• The endowment effect, loosely: you value stuff more when you own it than when you don’t.
• A standard way to “identify” endowment effects is to document a notable difference between the amount someone is willing-to-pay (WTP) to acquire an item and the amount that, if they already have the item, they would need to be paid to relinquish it (willingness-to-accept, WTA).
• A WTA that is substantially higher than the WTP is evidence for an endowment effect.
• A prospect theory-style explanation for endowment effects invokes loss aversion. Your reference point changes to include stuff you own, so to depart with owned stuff is coded in the loss domain.
• An alternative explanation for WTA/WTP gaps is that people bring their buying and selling selves into the lab with them. Strategically, in the real world it often makes sense for buyers to understate their WTP and sellers to overstate their WTA, and maybe those strategies survive in the lab, despite efforts to incentivize truthful responses.

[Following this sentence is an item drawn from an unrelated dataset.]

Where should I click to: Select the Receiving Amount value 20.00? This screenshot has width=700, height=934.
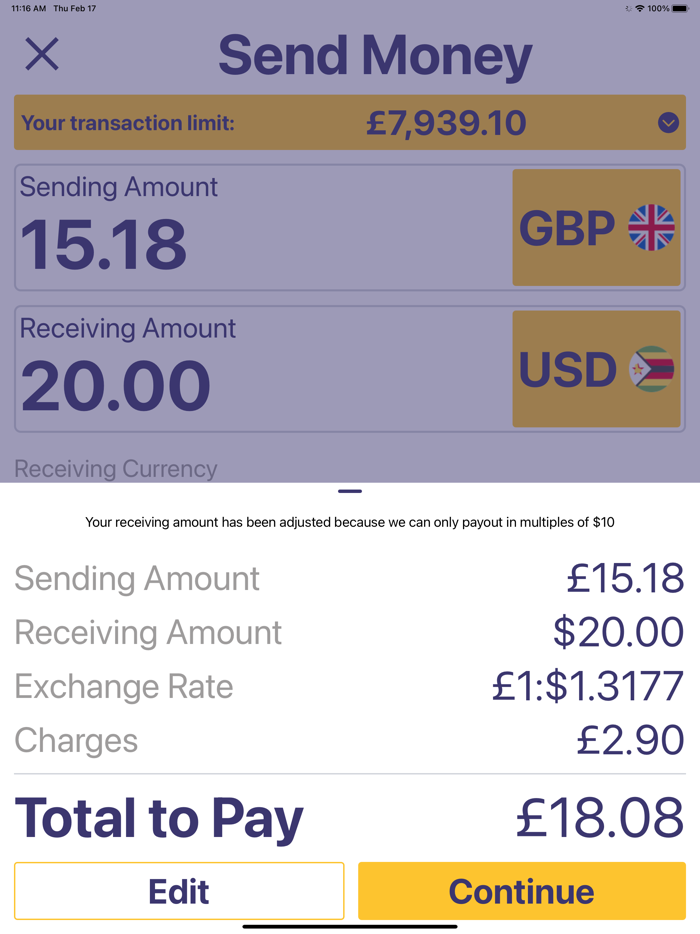point(115,384)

• The authors invent the “Pay to Keep” condition. [Though for a parallel, see the “retention paradigm” of Gal and Rucker (2018).] There is no selling, only keeping, in this condition. If the amount you are willing-to-pay to keep (PTK) is similar to WTP (and hence typically less than WTA), the “endowment effect” can’t be due to loss aversion: unlike with WTP, the PTK condition involves a loss of something “owned,” but PTK is still below WTA. Any discrepancies (between PTK and WTA, and between WTP and WTA), then, might be consistent with subjects adopting buyer/seller roles.

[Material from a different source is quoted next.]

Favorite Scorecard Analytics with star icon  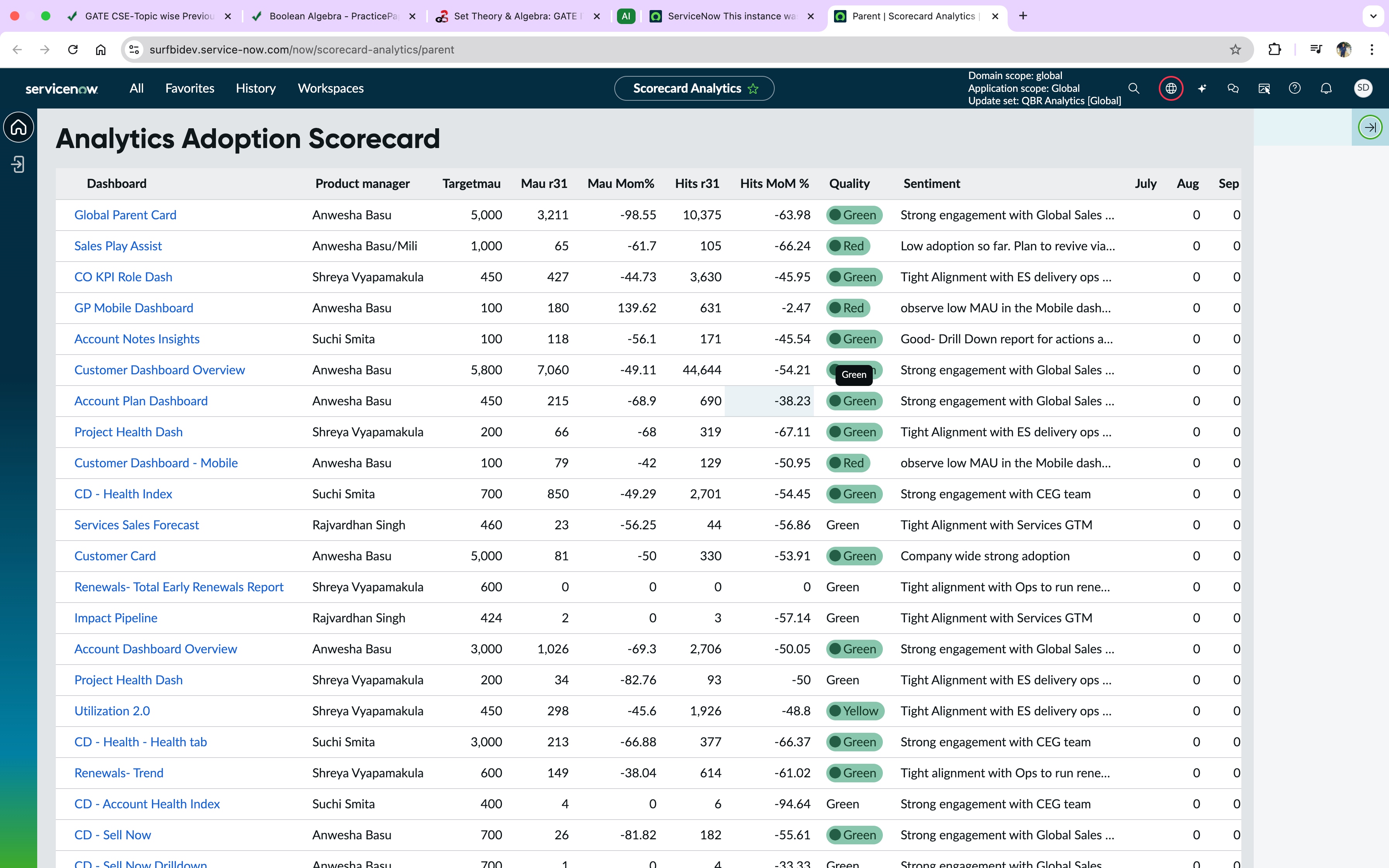coord(753,89)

• In testing the role of Pay to Keep, those who are offered the opportunity to pay to keep their item must believe that they already “own” the item, that it is part of their endowment.
• So, the experiments involve three conditions: WTP, WTA, and PTK. Subjects find a nice college-branded pen at their station when they enter the lab.
• In the WTA and PTK conditions, subjects are told that the pen is theirs, and they should use it to complete some boring task. In the WTP condition, the pen is just near the subject and they are told “no touchies;” they complete the boring task with a pencil instead.
• After the boring task, WTP folks are asked, want to buy the cool pen (and how much will you pay)?
• WTA folks are told they could sell their pen (how much would they need to be paid?) or just take it home.
• PTK folks are told, sadly, pay for the pen or lose it. How much are you willing to pony up?
• In the experiments, WTP and PTK are similar on average, and much less than WTA.
• So, there’s an endowment effect (WTA-WTP gap as well as WTA-PTK gap) – but no evidence for loss aversion, as the PTK folks think (?) that the pen is theirs, part of their endowment, even though they have to pay to keep it.
• People are not more interested in keeping the pen than in buying the pen: the valuation gaps can be due to buyer/seller discrepancies, though not to loss aversion.